致犊牛肺炎牛支原体南疆株的分离鉴定及oppF基因序列分析

本研究旨在调查新疆喀什某规模化奶牛场的犊牛死亡原因,并确定病原体.无菌采集3份因肺炎死亡的犊牛肺脏病料样品.采用牛支原体专用液体培养基和1.0%牛支原体琼脂固体筛选培养基从3份病死犊牛肺脏病料中分离得到2株牛支原体(Mycoplasma bovis,M.bovis),分别命名为M.bovis-NJ-1和M.bovis-NJ-2.通过菌落形态学观察、特异性PCR和oppF测序比对对分离株进行鉴定.结果显示,2个分离株在固体培养基上的菌落呈现典型的"煎蛋状",且Dienes染色特点符合牛支原体菌落着色特征,中心呈深蓝色;PCR能扩增出牛支原体特异的448 bp目的片段;2个分离株的oppF基因序列与牛支原体国际标准株PG45的同源性分别为96.7%和95.3%.结果表明,引起犊牛发病死亡的病原是牛支原体,本研究为犊牛支原体肺炎的快速诊断和防制提供依据.

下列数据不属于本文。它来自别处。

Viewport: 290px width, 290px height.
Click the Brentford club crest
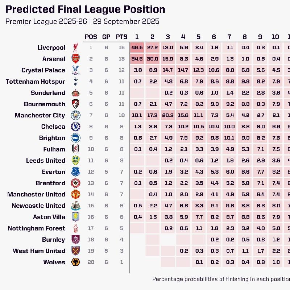coord(75,183)
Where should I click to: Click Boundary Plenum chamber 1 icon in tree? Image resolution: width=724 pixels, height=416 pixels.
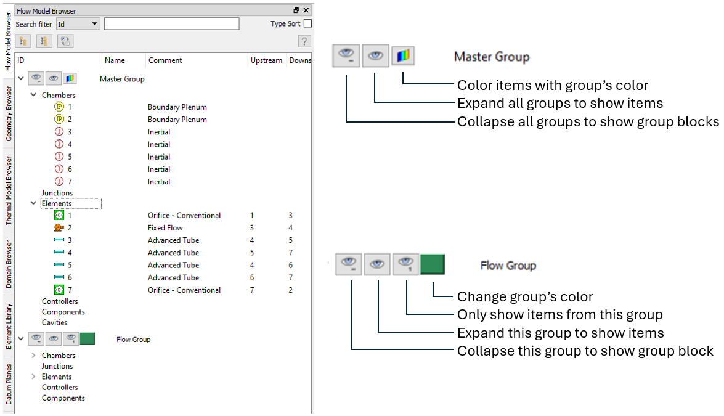tap(59, 107)
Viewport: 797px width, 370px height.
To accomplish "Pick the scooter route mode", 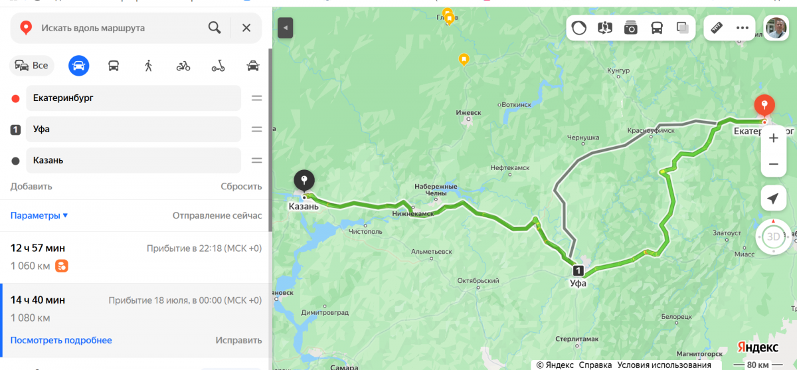I will (218, 65).
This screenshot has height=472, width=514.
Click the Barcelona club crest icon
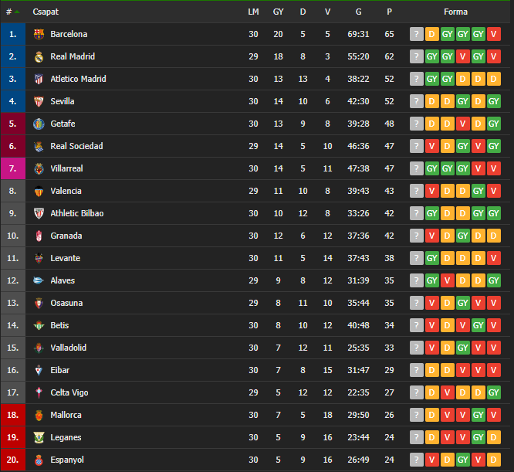(39, 34)
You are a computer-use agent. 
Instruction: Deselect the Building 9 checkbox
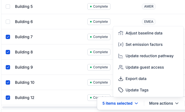tap(8, 67)
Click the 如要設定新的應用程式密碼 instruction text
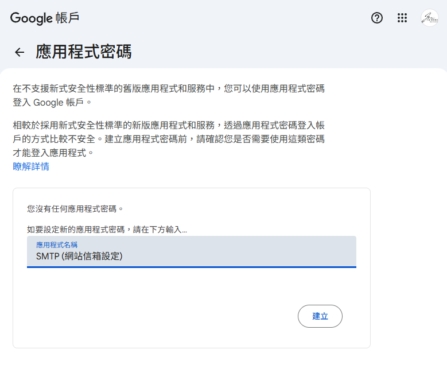 click(107, 229)
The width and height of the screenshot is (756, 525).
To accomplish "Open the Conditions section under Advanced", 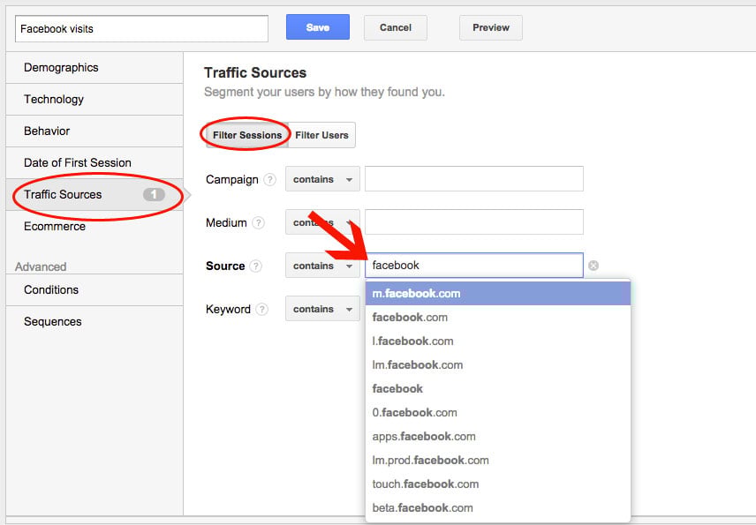I will coord(51,289).
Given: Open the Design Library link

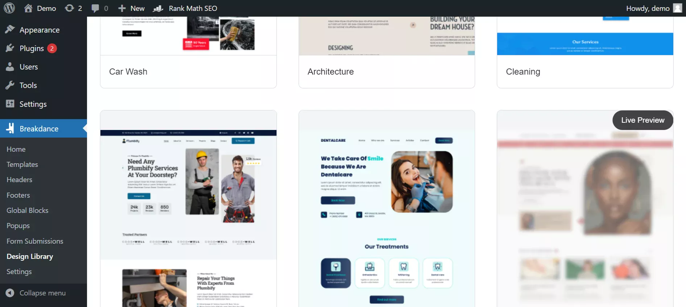Looking at the screenshot, I should [x=30, y=256].
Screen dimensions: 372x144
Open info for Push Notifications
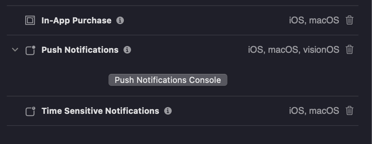pos(127,50)
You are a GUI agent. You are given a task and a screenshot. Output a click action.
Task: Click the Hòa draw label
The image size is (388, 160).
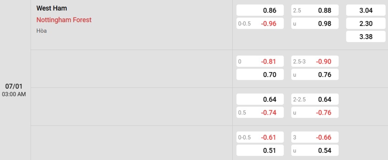tap(41, 31)
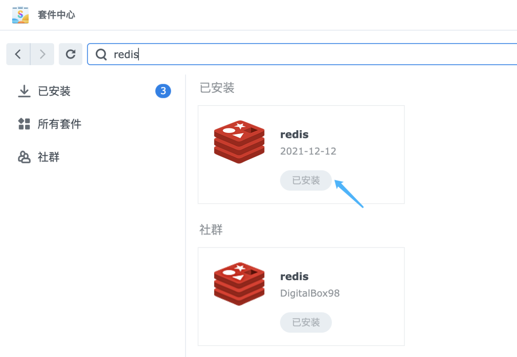This screenshot has height=357, width=517.
Task: Refresh the package list
Action: (71, 54)
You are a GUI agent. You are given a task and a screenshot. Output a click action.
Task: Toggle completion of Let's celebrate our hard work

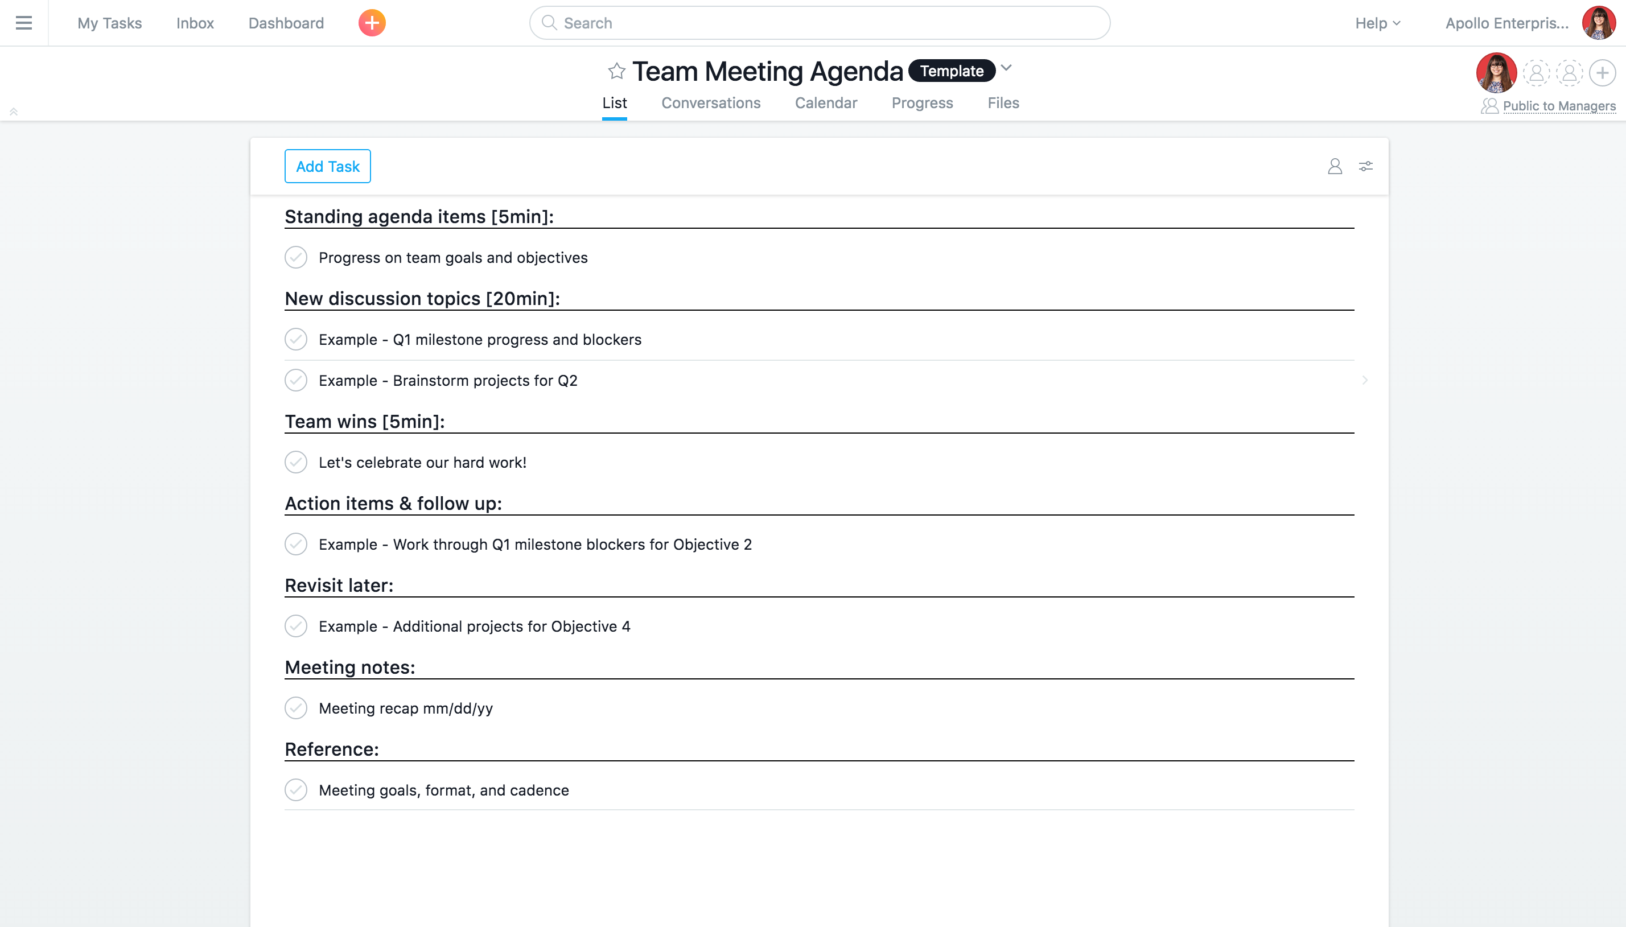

Isolation and Identification of Mycoplasma bovis Nanjiang Strain Inducing Pneumonia and Sequence Analysis of oppF Gene

This study was to identify the pathogen from calves which showed pneumonia symptoms occurred in a cattle farm of Kashi city in the South of Xinjiang. Three lung specimens were collected from the dead calves. Two isolates (designated as M.bovis-NJ-1 and M.bovis-NJ-2) were isolated from three pneumonic lung tissue samples of calves with Mycoplasma bovis special liquid medium and solid medium. Both isolates were identified as Mycoplasma bovis by the morphologic observation and specific PCR test, respectively. Colonies of two isolates growed on solid medium were typical fried-egg shape and Dienes staining was dark blue. An expected gene fragment of 448 bp specific for Mycoplasma bovis was amplified by PCR. In addition, the oppF genes of the isolates were amplified and sequenced, the homologies of which were 96.7% and 95.3% with reference strain Mycoplasma bovis PG45 available in the GenBank, respectively. The results indicated that Mycoplasma bovis was responsible for the calf pneumonia.